Infrastructure
Since we require privilege for using raw sockets, we no longer can run on AWS Lambda. However, fargate with spot pricing could be a good alternative.
We have to think about how to deploy this. AWS Batch could help, or we can create an sqs queue that will hold our tasks, then after pushing our tasks we'll start up x amount of fargate tasks to retrieve stuff from sqs and kill them after a single job.
AWS Lambda ARM
- 0.0000000017 per 128mb per ms
- 0.0000017 per 128mb per second
- 0.000102 per 128mb per minute
- 0.0000000267 per 2048mb per ms
- 0.0000267 per 2048mb per second
- 0.0016 per 2048mb per minute
- pay per second
- size measured in memory
Fargate spot pricing ARM
- 0,00016429 per vCPU per minute
- pay per minute
- size measured in vCPU, minimum = 2Gb mem
This means lambda is 0,00016429 - 0.000102 = 0.00006229 CHEAPER per vCPU per minute, when we don't care about memory. This means lambda is 0,0016 - 0,00016429 = 0.00143571 MORE EXPENSIVE per vCPU per second, when we compare to 2048mb lambda.

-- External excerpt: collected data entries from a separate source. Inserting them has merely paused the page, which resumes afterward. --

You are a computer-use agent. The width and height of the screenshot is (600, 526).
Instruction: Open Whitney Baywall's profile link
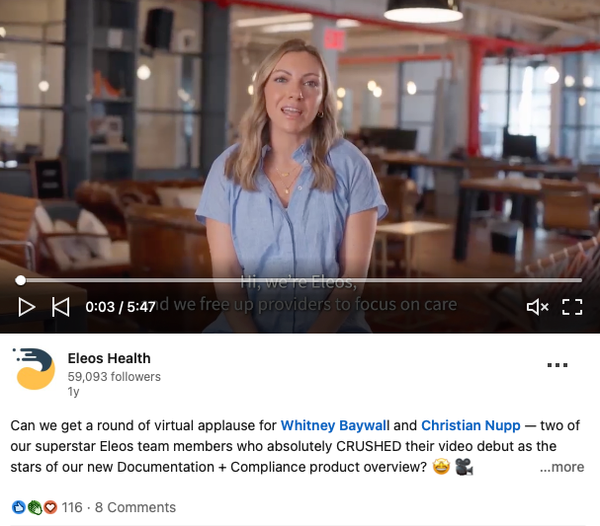[335, 425]
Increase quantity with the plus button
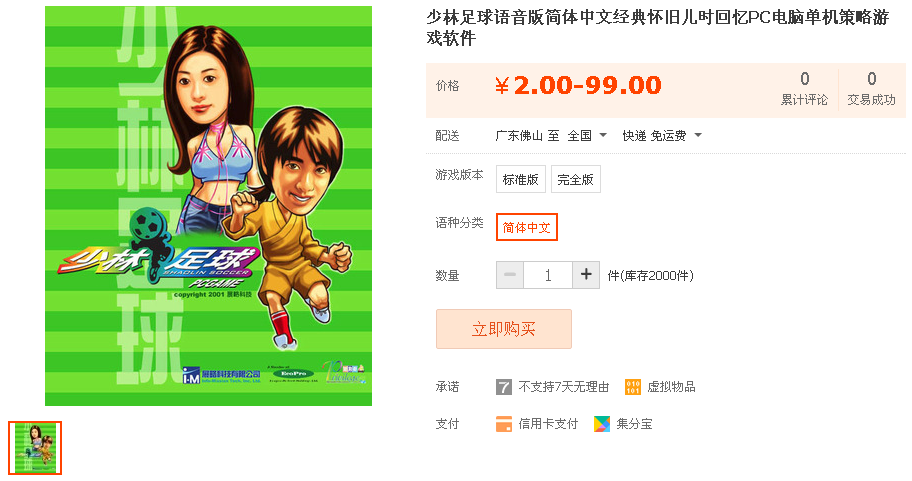912x481 pixels. coord(586,275)
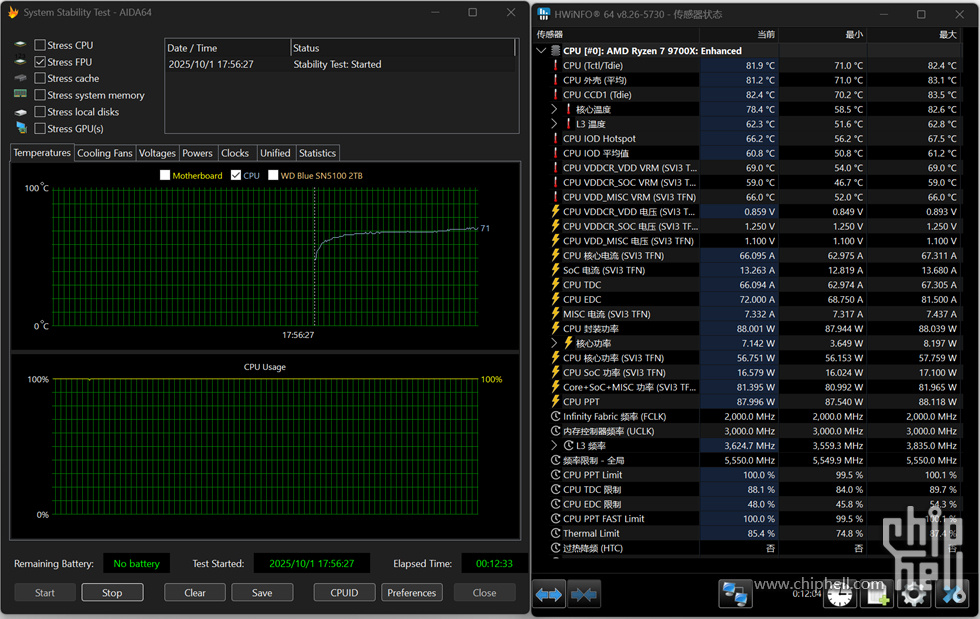Click the clock reset timer icon
The image size is (980, 619).
[x=840, y=595]
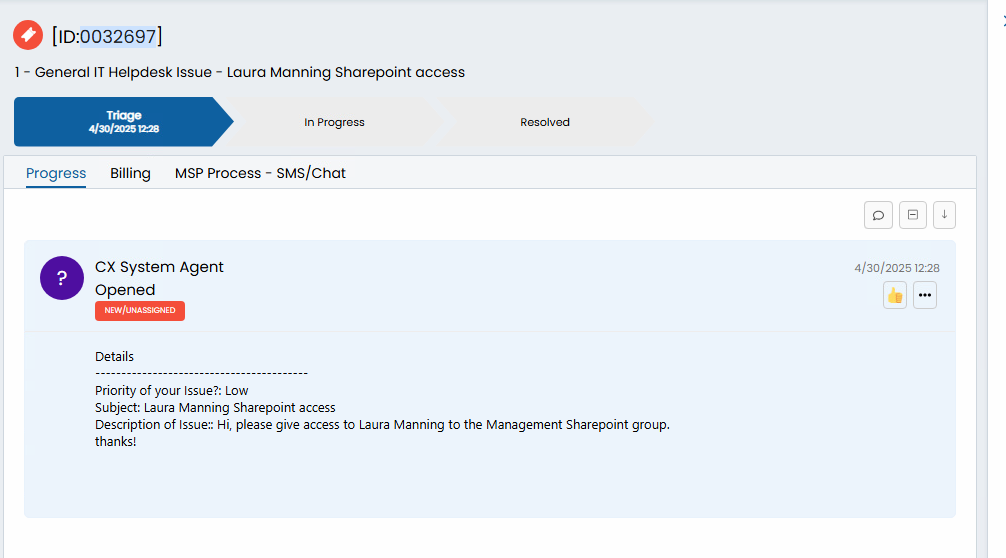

Lets say we will run 10 tasks for a full hour a day for every day of the month.
With lambda 2048mb we would pay 0.0016 60 10 * 31 = $29.76 With fargate we would pay 0,00016429 * 60 * 10 * 31 = $3.055794
UPDATE, Fargate cost described above is actually still missing the GB per hour. BUT I also see fargate tasks have a lower minimum, the minimum is 0.25vCPU with 0.5GB.
They have a fargate pricing calucation example (I don't think it uses spot instances even!):
5 tasks running on ARM for 10 minutes every day, with 1vCPU and 2GB mem, for the whole month cost a total of $1.02.
That is missing data transfer cost and public ip cost but still, I think we can work with that!! AWS Batch will be great for this as well.